The on-surface saponification proved to be effective to depolymerize the cutin to obtain qualitative analysis of cuticular constituents. Comparison with direct analysis without prior depolymerization showed that (i) depolymerization was effective to break down the cutin polymers into their monomeric constituents, (ii) the signal of other compounds was suppressed, probably due to competitive ionization and degradation. For these reasons, it would be beneficial to analyze the petal cuticle via LESA-HRMS analysis both with and without prior depolymerization in order to obtain a more complete picture of the surface composition. The depolymerization step proposed here is compatible with the Triversa NanoMate and could potentially be incorporated into an automated procedure, which is currently not possible due to software limitations.
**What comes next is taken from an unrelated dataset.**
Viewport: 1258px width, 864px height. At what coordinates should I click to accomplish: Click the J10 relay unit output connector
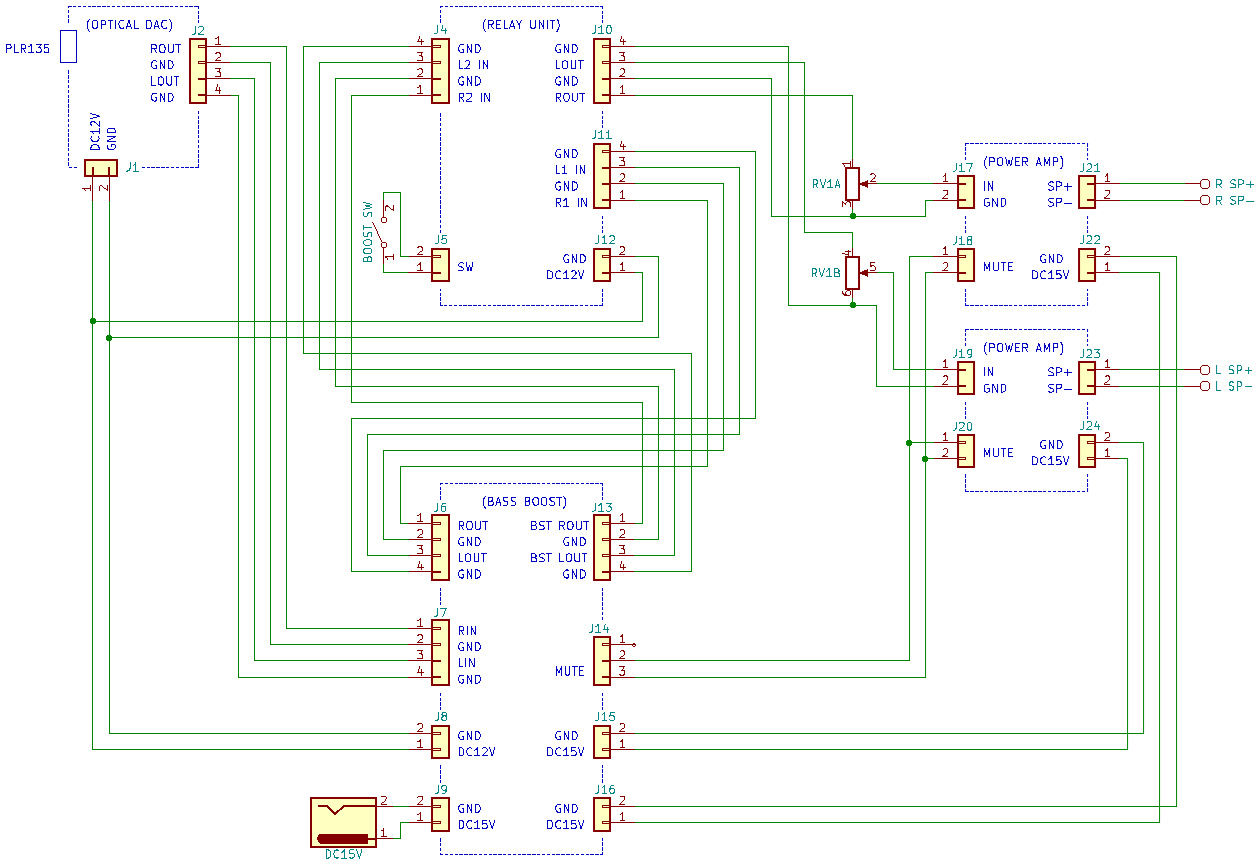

The fast and spatially resolved depolymerization approach presented here, that selectively targets only the surface, allowed detection of a set of cuticular compounds that were not otherwise accessible without a depolymerization step. The effect of the depolymerization was more pronounced for the ridged/proximal portion of the petal, which has a thicker cuticle and is richer in epicuticular waxes compared with the smooth/distal portion. Our results are consistent with previous studies that showed that the composition of the plant cuticle can be chemically and morphologically heterogeneous even between different regions of the same petal.[13,31] Further experiments are necessary to establish whether there is a link between chemical composition of the cuticle and patterning differences of plant surfaces.